An ARR waterfall is a schedule showing how ARR changes month-by-month: beginning ARR plus new bookings plus expansion revenue minus churn minus contraction equals ending ARR. Lenders require it to validate your NRR figure, understand churn patterns, and model the qualifying ARR base for advance rate calculations. A well-built ARR waterfall is the single most important document in your pre-application data room.

Most ARR lenders require a minimum trailing-12-month DSCR of 1.2x–1.5x, meaning operating cash flow must cover debt service 1.2–1.5 times over. Companies below 1.2x DSCR typically face restricted advance rates or conditional approval with additional cash reserve requirements. Companies with DSCR above 2.0x access premium terms and covenant flexibility.
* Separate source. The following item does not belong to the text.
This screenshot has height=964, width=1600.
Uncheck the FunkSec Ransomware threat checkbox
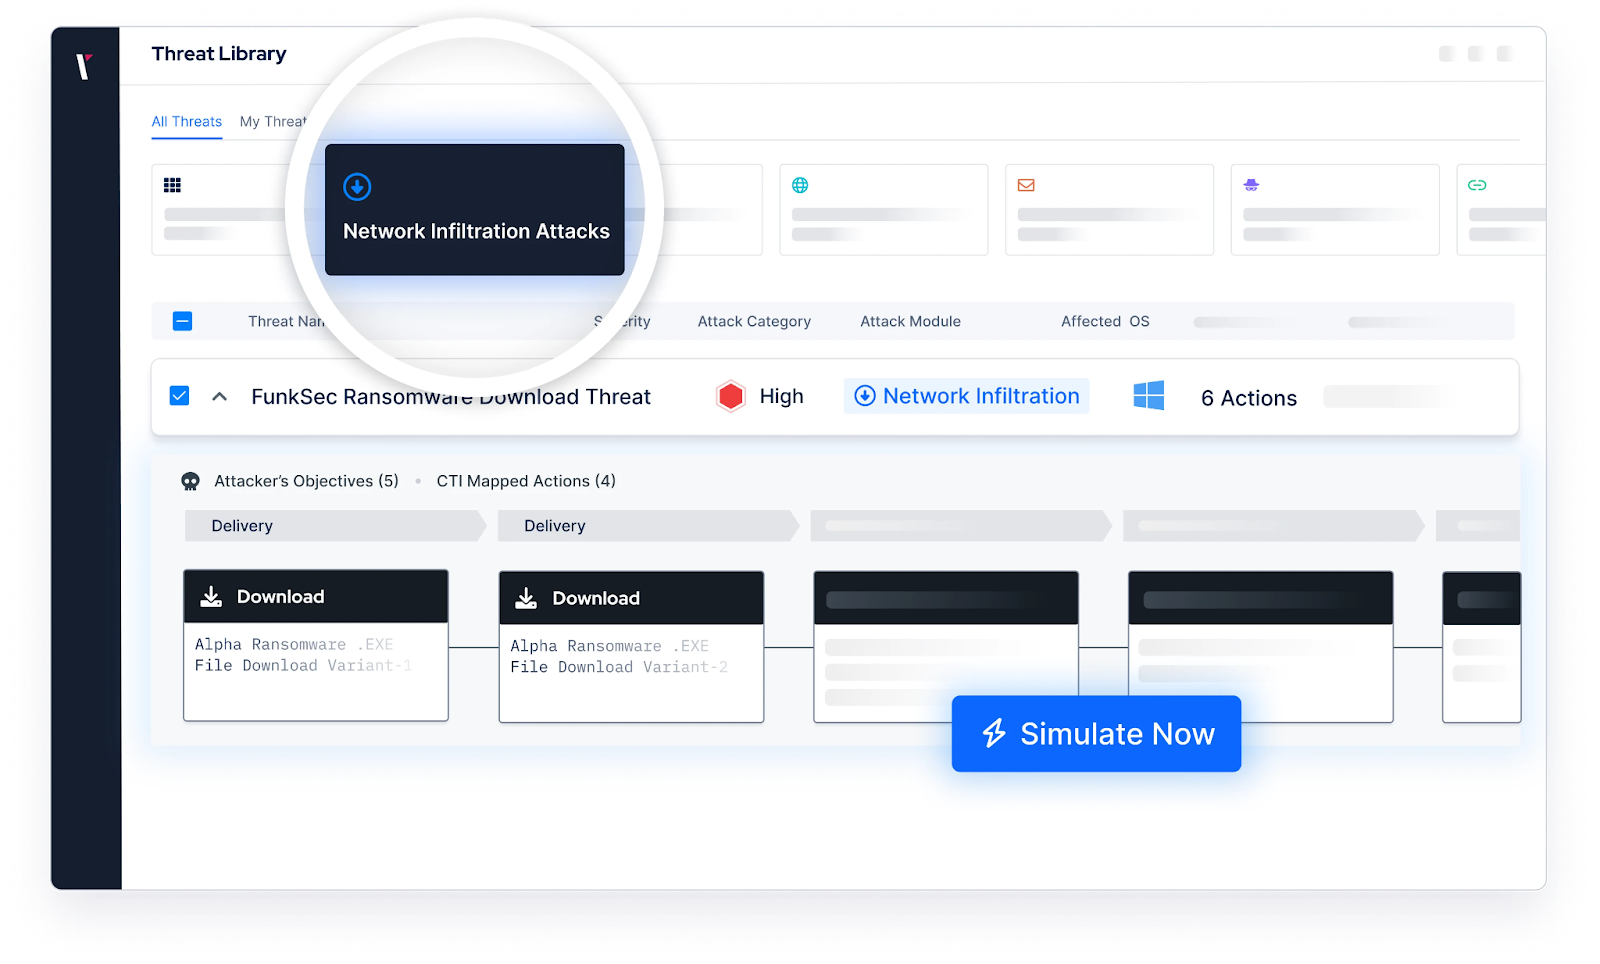[x=180, y=396]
Include 24 months of historical actuals minimum — 36 months if available. Lenders use historical data to calculate trailing ARR metrics, churn rates, and revenue stability scores. Less than 12 months makes underwriting impossible; 12–18 months qualifies for fintech ARR platforms; 18–24 months qualifies for regional bank SaaS desks; 24+ months qualifies for institutional private credit facilities.

The most common delay is a revenue projection that doesn't reconcile to the ARR waterfall. If the P&L shows $1.2M in projected revenue but the ARR waterfall shows only $900K ending ARR, the lender's underwriter will flag the discrepancy and pause the process. Revenue projections and ARR waterfalls must use identical assumptions and reconcile at every period end.

Yes — actively include a 20–30% ARR downside scenario in your lender model. This demonstrates that you have modeled the risk the lender is taking and that the business remains viable under stress. Lenders who see a downside scenario with positive DSCR and covenant compliance headroom advance underwriting significantly faster than lenders who must construct the downside themselves.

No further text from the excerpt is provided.